### Records excerpted from a collection
— Begin —

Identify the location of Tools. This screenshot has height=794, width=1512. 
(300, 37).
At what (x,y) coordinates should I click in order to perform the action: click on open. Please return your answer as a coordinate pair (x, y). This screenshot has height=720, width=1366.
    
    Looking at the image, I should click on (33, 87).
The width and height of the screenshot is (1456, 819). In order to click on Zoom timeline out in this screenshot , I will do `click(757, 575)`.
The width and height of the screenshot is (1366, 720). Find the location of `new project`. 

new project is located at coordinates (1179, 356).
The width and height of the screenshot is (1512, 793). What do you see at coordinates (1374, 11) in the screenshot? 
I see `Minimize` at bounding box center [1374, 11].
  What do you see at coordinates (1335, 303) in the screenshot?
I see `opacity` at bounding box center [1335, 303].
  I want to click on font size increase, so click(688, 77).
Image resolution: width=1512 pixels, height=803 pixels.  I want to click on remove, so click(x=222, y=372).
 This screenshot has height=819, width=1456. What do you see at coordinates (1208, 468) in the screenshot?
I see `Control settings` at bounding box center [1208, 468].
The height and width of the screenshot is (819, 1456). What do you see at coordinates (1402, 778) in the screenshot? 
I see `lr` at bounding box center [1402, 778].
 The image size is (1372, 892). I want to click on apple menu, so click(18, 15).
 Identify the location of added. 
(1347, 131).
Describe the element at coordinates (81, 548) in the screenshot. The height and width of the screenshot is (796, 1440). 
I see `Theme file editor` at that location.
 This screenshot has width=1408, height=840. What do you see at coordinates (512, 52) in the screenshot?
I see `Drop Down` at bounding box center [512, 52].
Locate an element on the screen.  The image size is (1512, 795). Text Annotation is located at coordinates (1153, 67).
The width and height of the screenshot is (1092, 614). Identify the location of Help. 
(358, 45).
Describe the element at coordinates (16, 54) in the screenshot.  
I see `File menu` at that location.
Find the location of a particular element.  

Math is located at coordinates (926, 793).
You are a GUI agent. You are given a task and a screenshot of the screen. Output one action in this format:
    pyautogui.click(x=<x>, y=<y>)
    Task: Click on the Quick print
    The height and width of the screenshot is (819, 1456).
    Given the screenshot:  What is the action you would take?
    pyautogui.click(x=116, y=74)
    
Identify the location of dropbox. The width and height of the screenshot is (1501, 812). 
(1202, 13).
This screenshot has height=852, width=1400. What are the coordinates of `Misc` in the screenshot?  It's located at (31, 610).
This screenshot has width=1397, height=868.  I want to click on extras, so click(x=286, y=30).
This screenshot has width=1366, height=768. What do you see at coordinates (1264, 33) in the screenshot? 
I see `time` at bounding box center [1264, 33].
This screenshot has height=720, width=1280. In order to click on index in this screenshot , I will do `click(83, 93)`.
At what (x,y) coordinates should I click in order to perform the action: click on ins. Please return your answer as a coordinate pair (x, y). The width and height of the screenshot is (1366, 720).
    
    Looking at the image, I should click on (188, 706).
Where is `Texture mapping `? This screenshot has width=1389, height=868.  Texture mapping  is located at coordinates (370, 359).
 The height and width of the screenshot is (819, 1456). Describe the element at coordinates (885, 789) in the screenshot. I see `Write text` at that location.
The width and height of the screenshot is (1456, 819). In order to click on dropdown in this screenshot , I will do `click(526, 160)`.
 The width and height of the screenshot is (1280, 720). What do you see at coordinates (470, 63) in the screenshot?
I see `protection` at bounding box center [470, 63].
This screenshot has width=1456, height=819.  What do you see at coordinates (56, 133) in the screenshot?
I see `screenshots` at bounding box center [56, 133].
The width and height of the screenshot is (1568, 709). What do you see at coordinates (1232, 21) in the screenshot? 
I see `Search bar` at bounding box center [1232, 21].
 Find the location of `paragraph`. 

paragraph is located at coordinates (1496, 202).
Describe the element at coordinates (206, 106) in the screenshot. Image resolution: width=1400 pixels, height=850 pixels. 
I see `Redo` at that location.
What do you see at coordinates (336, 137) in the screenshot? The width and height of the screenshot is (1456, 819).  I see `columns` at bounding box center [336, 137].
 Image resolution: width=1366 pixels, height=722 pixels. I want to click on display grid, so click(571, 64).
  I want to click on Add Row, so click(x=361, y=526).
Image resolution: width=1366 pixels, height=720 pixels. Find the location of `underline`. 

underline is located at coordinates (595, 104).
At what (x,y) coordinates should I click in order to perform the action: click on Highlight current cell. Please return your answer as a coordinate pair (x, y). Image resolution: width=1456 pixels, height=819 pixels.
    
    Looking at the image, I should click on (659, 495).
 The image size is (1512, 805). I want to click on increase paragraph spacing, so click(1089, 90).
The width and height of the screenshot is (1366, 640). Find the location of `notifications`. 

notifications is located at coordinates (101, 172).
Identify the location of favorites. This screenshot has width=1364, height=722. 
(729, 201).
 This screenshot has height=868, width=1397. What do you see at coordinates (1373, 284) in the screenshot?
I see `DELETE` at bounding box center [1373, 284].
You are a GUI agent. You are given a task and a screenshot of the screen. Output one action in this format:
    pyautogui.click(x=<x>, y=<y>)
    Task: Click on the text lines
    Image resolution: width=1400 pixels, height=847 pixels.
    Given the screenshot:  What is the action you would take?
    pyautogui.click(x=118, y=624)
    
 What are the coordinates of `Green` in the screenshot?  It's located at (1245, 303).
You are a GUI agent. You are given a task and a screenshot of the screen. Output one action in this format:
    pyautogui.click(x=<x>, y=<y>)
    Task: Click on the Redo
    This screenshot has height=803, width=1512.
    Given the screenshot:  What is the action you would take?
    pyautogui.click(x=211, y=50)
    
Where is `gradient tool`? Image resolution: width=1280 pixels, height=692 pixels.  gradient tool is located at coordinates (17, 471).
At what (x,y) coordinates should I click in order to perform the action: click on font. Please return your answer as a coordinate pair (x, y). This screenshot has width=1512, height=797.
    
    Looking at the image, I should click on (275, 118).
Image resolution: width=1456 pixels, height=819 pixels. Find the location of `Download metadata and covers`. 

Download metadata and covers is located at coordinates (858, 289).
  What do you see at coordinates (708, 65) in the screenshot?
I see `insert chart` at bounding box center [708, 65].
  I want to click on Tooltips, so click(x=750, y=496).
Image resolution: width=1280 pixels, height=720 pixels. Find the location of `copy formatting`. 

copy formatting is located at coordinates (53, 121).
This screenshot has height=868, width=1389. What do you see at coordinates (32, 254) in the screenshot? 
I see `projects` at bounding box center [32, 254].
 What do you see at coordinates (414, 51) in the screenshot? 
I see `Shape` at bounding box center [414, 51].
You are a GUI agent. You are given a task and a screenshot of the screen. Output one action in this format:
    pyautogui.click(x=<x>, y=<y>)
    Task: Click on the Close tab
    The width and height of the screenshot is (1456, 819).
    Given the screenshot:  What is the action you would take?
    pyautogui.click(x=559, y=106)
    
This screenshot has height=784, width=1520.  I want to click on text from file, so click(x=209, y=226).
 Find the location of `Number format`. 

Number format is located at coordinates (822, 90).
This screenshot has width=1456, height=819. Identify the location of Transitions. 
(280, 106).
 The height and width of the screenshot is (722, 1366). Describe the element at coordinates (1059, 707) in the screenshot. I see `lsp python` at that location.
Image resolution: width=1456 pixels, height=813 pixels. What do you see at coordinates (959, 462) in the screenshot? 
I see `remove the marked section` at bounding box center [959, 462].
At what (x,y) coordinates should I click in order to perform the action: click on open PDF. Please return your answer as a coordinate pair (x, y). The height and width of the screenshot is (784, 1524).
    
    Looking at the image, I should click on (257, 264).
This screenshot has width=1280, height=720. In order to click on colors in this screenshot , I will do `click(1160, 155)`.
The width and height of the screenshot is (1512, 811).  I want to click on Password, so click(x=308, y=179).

— End —

### WRITTEN INSTRUCTION
Write out the lines of the records from the line with "The width and height of the screenshot is (1366, 720). Find" up to and including the line with "new project is".

### ANSWER BELOW
The width and height of the screenshot is (1366, 720). Find the location of `new project`. 

new project is located at coordinates (1179, 356).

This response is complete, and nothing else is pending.